PROBLEM: Nothing but the lines from the one with "[Slide left] (9, 259)" down to the one with "Policy (40, 2106)" should be returned, exactly and with both ends included, from the material below.

RAW DATA:

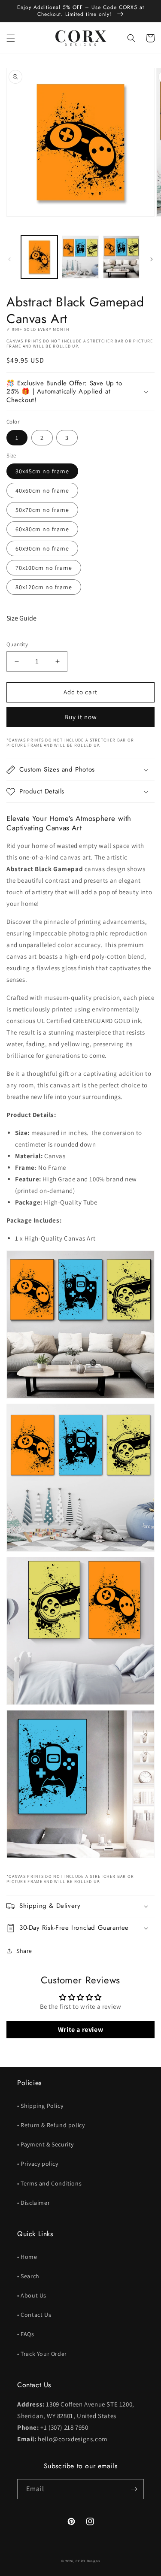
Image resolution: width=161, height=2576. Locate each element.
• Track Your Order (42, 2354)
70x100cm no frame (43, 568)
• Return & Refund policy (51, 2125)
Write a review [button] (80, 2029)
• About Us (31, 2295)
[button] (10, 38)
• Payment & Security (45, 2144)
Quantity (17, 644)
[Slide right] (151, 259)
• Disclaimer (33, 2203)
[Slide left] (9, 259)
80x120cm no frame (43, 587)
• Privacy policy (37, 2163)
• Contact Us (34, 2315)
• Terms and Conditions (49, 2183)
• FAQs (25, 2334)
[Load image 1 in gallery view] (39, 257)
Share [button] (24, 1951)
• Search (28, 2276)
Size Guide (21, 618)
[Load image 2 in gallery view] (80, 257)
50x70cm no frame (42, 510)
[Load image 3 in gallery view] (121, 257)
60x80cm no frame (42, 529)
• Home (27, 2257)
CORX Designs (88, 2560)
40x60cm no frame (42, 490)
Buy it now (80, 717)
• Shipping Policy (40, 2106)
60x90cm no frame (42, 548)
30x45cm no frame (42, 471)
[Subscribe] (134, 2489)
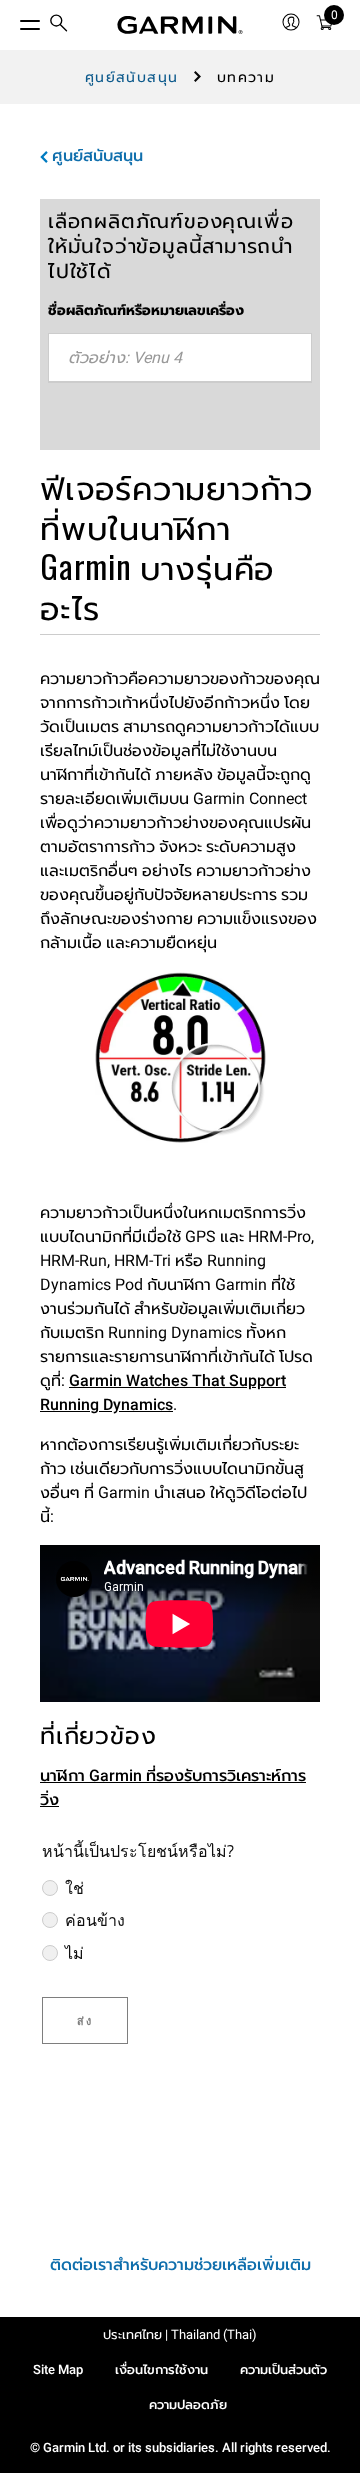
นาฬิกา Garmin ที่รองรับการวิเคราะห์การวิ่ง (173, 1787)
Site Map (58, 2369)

REPLY TO THE EXERCISE:
[Slide left] (9, 259)
80x120cm no frame (43, 587)
• Privacy policy (37, 2163)
• Contact Us (34, 2315)
• Terms and Conditions (49, 2183)
• FAQs (25, 2334)
[Load image 1 in gallery view] (39, 257)
Share [button] (24, 1951)
• Search (28, 2276)
Size Guide (21, 618)
[Load image 2 in gallery view] (80, 257)
50x70cm no frame (42, 510)
[Load image 3 in gallery view] (121, 257)
60x80cm no frame (42, 529)
• Home (27, 2257)
CORX Designs (88, 2560)
40x60cm no frame (42, 490)
Buy it now (80, 717)
• Shipping Policy (40, 2106)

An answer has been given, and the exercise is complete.